* [EXERCISE OBJECTIVE] Check every line of the data for the string "computer" and copy the ones that have it.
------ PROVIDED MATERIAL
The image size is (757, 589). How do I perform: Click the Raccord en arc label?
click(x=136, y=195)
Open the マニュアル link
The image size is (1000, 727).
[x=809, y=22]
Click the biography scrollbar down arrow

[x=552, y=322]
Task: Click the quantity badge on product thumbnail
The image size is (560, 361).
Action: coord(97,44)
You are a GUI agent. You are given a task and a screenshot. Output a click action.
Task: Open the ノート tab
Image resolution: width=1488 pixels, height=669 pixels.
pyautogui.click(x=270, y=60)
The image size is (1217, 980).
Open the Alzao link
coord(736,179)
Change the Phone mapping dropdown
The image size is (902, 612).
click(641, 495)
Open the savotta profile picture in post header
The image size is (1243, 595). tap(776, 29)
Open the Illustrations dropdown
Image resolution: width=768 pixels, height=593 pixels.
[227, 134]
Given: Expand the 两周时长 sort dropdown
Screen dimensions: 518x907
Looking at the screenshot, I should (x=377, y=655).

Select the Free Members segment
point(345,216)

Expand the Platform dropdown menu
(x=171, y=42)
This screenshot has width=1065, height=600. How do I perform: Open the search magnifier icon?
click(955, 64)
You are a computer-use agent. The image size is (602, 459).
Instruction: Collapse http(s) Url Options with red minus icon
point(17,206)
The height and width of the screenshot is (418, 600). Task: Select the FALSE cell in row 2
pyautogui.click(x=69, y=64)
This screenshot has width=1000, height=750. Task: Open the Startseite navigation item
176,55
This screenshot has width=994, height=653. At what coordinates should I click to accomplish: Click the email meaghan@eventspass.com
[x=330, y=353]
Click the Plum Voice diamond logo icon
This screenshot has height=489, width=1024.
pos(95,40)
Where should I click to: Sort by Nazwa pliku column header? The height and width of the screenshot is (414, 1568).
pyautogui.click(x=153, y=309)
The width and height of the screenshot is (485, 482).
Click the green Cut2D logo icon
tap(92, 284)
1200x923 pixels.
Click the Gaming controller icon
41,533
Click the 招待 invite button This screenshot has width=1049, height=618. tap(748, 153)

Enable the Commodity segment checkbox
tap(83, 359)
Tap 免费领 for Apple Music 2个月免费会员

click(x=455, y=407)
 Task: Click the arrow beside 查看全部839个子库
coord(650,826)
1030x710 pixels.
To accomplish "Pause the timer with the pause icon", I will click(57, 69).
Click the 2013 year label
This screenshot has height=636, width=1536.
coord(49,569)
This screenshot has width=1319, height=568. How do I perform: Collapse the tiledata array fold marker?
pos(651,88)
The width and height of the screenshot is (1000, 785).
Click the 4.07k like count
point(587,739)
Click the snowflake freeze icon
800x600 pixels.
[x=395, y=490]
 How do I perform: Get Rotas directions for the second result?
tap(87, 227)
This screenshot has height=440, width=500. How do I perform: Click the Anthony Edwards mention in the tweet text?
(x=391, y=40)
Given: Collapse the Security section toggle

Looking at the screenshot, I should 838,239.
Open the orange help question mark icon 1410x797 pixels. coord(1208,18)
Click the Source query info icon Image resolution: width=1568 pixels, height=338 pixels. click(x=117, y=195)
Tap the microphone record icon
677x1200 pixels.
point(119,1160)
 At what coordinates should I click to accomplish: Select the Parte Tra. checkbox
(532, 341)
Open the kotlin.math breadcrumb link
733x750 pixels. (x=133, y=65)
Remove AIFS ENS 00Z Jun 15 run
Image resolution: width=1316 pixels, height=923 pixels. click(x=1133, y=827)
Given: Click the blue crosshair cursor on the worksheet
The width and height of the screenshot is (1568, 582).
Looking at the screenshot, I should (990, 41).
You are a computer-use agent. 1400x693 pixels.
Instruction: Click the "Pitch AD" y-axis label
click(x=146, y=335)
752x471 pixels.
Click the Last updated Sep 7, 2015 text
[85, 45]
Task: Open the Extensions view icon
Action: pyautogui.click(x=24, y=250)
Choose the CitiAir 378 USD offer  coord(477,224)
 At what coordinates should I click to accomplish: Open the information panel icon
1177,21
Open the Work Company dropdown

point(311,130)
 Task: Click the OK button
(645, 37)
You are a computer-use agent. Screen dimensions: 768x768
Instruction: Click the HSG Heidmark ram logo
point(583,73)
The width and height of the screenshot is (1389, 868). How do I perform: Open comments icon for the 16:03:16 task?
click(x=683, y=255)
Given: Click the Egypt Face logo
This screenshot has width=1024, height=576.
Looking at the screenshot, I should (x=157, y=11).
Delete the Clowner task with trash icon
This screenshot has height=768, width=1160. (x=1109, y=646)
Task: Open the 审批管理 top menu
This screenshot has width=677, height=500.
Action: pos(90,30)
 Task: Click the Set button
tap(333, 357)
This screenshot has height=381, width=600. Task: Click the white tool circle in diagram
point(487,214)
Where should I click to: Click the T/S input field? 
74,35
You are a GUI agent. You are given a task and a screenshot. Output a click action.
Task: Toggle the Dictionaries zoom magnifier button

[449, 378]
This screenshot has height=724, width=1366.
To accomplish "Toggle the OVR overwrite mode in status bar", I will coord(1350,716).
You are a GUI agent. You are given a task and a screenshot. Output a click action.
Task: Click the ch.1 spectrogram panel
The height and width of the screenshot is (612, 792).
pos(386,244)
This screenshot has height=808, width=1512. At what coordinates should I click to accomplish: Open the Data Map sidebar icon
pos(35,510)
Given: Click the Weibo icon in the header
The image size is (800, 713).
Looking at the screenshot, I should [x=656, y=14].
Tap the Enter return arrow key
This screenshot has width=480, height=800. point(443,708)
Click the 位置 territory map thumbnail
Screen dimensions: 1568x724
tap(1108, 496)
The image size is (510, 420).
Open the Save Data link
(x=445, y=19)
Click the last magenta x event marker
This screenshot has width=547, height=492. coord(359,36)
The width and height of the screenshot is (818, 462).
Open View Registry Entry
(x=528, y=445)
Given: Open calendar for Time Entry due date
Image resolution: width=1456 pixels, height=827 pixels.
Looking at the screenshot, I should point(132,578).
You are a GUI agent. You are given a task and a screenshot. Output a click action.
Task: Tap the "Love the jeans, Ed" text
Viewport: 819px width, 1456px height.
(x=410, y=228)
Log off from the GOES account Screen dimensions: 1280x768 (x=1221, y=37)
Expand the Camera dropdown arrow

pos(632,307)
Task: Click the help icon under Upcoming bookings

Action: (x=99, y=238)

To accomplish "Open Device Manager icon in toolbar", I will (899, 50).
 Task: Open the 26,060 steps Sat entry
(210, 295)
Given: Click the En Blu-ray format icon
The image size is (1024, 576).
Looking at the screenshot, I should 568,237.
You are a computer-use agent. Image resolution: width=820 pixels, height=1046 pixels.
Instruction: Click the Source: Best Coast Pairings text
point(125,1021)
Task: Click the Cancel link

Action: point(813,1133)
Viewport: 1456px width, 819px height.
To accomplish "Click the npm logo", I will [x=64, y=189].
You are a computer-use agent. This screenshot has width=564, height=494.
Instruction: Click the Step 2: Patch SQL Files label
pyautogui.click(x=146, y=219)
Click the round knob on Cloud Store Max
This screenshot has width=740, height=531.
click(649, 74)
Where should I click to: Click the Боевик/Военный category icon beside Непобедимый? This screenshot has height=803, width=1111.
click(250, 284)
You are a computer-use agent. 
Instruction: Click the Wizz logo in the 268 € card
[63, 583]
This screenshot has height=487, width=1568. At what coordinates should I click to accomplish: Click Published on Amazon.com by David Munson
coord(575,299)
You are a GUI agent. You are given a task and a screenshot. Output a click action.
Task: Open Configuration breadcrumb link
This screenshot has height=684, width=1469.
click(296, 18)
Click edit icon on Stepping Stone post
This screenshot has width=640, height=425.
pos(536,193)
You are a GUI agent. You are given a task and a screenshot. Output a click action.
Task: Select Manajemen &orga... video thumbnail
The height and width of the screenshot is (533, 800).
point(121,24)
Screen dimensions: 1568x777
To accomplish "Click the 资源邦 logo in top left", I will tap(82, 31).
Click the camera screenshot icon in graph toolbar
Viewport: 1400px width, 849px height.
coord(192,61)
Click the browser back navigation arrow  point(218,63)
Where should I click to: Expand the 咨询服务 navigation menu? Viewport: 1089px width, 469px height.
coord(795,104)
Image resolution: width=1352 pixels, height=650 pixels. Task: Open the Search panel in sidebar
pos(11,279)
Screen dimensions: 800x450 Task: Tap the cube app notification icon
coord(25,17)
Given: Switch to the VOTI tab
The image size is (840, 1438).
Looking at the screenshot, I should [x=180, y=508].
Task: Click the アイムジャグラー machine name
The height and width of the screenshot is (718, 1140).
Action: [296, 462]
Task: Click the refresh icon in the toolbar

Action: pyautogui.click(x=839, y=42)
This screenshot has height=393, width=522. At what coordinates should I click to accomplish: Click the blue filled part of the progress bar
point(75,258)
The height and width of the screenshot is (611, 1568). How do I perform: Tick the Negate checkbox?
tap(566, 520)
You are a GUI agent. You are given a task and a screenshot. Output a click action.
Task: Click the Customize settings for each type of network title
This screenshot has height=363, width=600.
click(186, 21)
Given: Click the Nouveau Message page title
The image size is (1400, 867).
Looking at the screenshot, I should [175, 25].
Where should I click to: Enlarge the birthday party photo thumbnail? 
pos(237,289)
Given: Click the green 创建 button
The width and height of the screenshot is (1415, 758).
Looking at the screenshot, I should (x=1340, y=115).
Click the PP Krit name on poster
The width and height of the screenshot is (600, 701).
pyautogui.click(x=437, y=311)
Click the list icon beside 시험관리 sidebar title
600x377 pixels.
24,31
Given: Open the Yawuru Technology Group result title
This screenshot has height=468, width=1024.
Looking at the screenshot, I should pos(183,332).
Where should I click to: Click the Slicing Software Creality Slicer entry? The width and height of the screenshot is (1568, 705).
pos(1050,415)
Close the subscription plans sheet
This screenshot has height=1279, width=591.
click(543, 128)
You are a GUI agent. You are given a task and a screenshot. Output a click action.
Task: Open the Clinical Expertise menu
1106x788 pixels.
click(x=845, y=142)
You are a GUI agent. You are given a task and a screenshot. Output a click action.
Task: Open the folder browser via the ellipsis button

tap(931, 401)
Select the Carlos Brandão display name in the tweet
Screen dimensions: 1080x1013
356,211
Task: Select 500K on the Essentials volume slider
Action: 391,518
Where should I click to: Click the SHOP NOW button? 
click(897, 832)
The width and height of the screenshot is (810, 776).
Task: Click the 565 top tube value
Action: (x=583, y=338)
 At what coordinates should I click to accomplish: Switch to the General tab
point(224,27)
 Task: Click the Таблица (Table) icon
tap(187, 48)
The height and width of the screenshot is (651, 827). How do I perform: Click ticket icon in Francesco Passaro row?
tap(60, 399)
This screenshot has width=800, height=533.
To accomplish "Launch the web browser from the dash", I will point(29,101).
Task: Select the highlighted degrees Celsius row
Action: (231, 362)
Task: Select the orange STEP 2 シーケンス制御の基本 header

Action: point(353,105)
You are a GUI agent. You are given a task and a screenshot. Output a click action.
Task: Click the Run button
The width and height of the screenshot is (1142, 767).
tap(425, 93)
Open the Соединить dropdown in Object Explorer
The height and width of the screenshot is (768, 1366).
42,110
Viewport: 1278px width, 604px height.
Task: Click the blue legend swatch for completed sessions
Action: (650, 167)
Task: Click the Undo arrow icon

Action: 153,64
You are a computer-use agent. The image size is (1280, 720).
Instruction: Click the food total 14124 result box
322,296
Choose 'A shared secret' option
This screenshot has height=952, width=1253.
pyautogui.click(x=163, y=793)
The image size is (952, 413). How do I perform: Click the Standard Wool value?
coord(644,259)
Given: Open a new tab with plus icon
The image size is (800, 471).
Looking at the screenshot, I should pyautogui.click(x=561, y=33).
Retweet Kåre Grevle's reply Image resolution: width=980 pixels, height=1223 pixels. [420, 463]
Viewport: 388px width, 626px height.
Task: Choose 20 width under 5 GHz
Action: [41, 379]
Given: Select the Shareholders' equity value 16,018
------------
* [ANSWER TO THIS TASK]
You are a computer-use agent. The image size is (602, 459).
You are a computer-use agent. 1400x693 pixels.
You are a computer-use agent. Screen dimensions: 768x768
You are a computer-use agent. Image resolution: width=820 pixels, height=1046 pixels.
You are a computer-use agent. This screenshot has width=564, height=494.
You are a computer-use agent. 
You are a computer-use agent. The image size is (1280, 720).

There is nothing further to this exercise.